L’Europe en a payé, le siècle dernier, le prix humain le plus cher. L’Allemagne nazie n’était pas nazie en soi, elle était gouvernée par une minorité nazie. La République française doit rassurer et répondre à certaines inquiétudes légitimes, certes, mais ne doit pas le faire aux dépens des valeurs qui régulent la démocratie. Elle ne doit céder ni à la tyrannie de la majorité ni à celle d’une minorité politique agissante et bien organisée.

À défaut de quoi, la France aura une minorité musulmane crispée et des musulmans qu’elle aura en grande partie « fabriqués ». Et je n’oublierai pas ici une autre réconciliation, celle que les musulmans doivent construire avec ce qui a fait une grande partie de l’histoire et de la culture françaises : le christianisme, et plus particulièrement le catholicisme, aujourd’hui traversé par une crispation identitaire. Cette réconciliation passe par une présence musulmane discrète pour éviter de provoquer le christianisme identitaire, lequel trahirait ses propres valeurs de charité et d’amour ; une discrétion qui permet aussi d’éviter d’exciter un laïcisme forcené qui aboutirait à mettre en porte-à-faux la République par rapport à la philosophie même de son esprit laïque fondateur.

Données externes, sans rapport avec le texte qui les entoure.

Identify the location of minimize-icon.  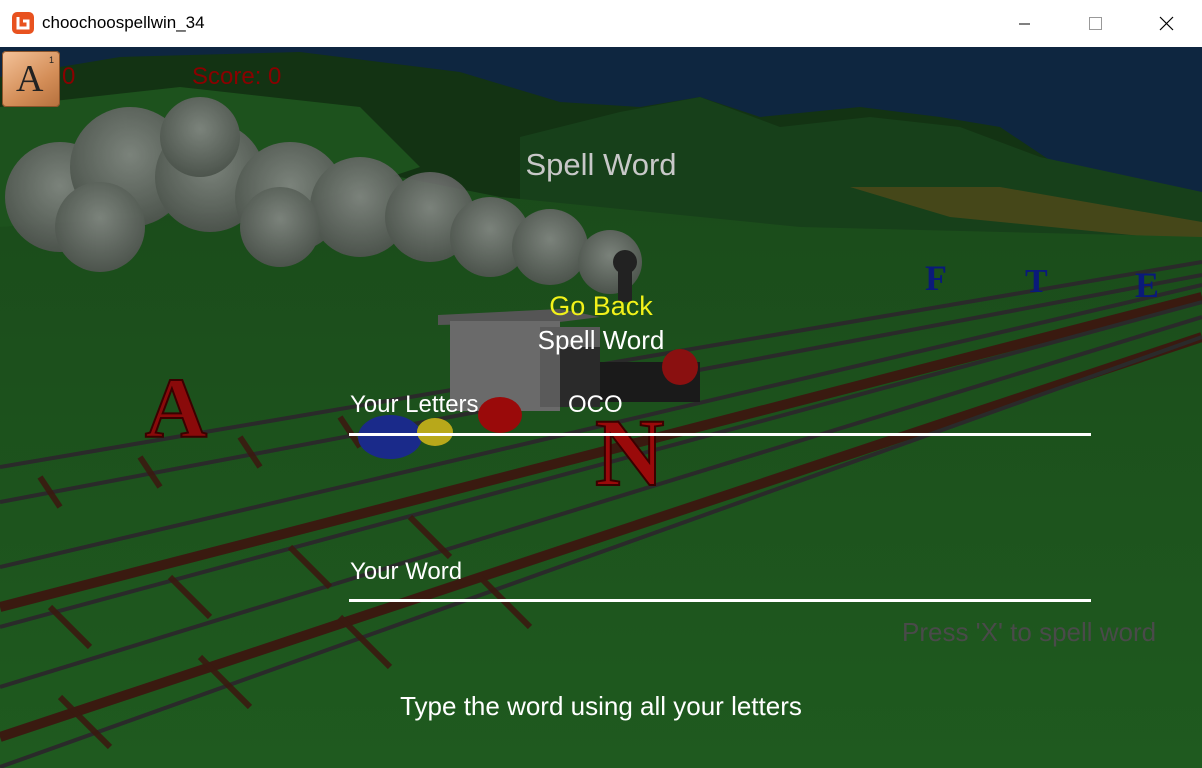
(1024, 24).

Une réconciliation qui n’omet pas le dire-vrai, en mettant les mots sur les choses, même si parfois cela déplaît. Le lecteur l’aura bien compris. La responsabilité des musulmans de France, pour moi, vient en premier lieu, car c’est aux nouveaux venus de s’adapter à la France et à la République, et pas le contraire. Je ne le dirai jamais assez dans ce livre. C’est ma conviction théologique.